§ Directions
Copy the stretch from the start of the items through the line containing "Looking at the" word for word, leaving the pictures out of your answer.

[Saved data entries]
--- --- ---

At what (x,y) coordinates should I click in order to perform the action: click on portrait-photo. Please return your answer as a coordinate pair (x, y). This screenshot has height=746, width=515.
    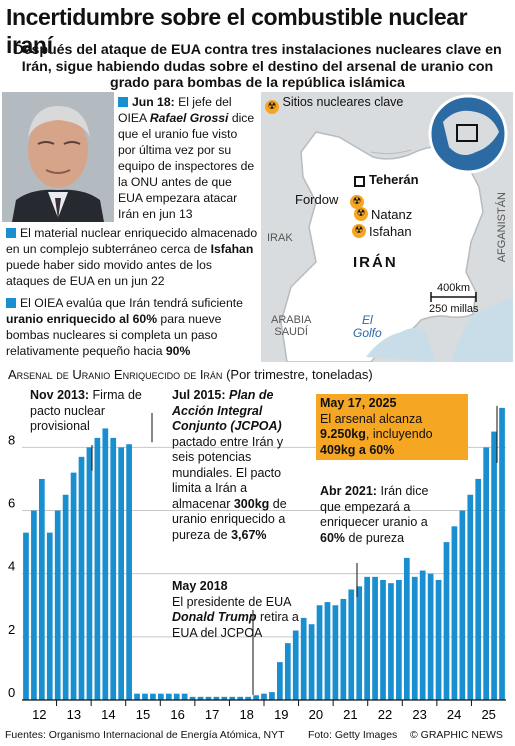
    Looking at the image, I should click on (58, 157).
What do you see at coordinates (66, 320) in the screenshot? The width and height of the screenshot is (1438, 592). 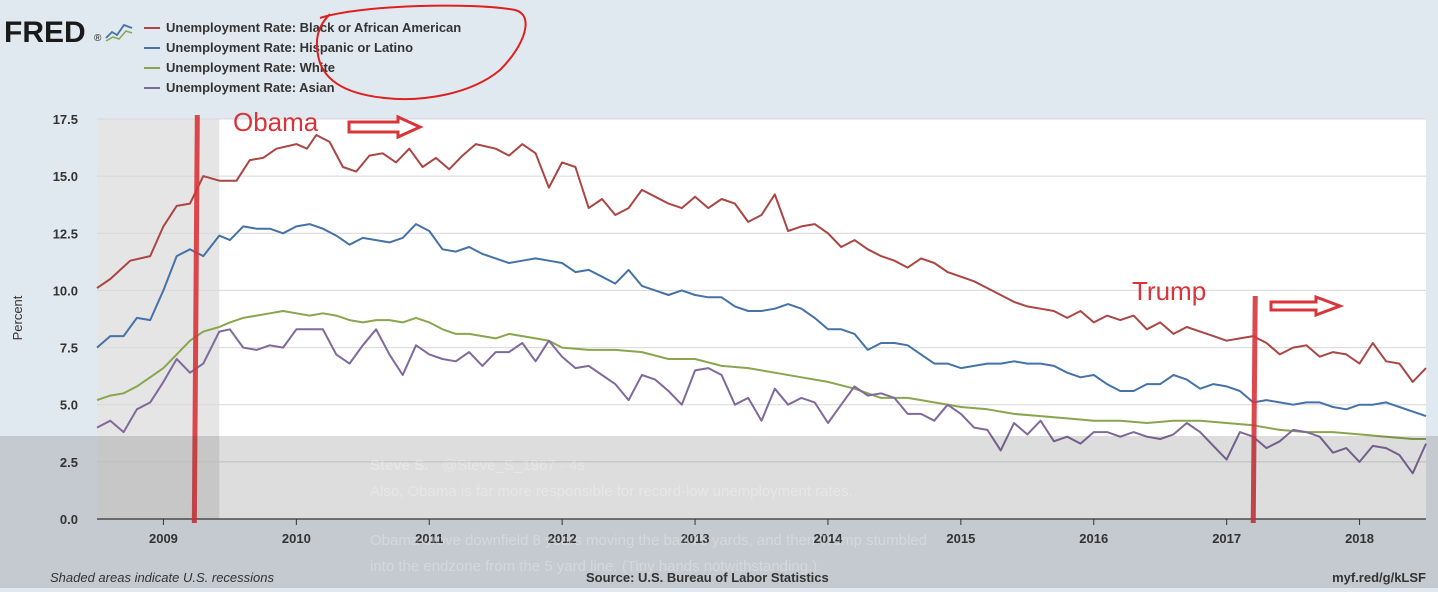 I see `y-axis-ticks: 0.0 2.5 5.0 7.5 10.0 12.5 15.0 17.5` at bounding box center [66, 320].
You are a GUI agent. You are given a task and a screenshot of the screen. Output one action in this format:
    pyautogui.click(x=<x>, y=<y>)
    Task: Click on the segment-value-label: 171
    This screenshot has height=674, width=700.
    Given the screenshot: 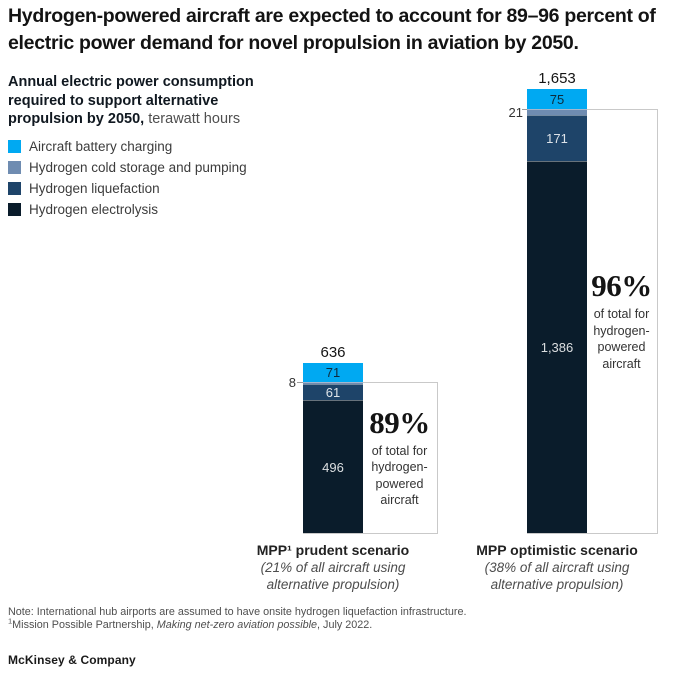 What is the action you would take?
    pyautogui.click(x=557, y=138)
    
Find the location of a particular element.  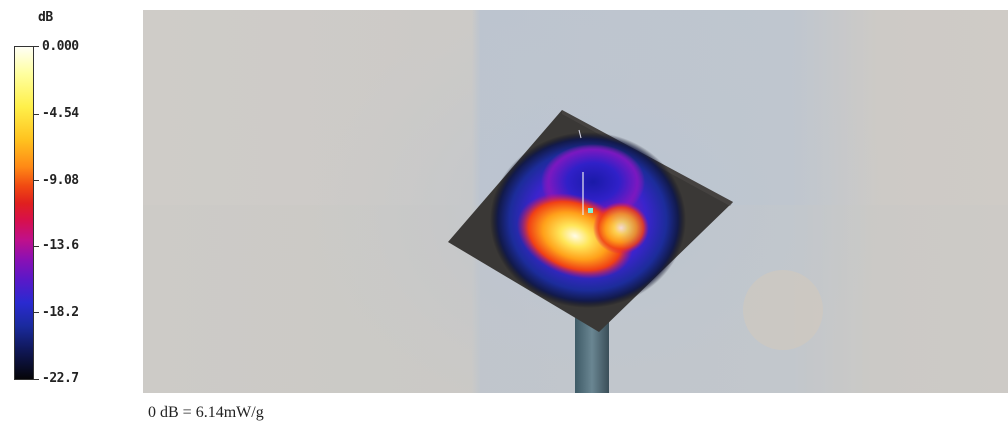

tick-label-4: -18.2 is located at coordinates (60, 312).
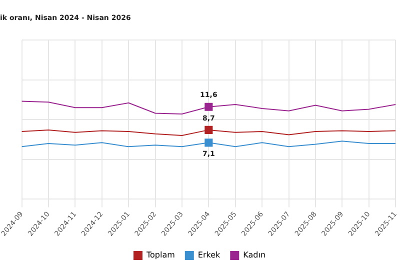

--- --- ---

§ Written answer
At what (x,y) coordinates should I click in order to perform the action: click on portrait-photo. Please return your answer as a coordinate pair (x, y). This screenshot has height=746, width=515.
    Looking at the image, I should click on (58, 157).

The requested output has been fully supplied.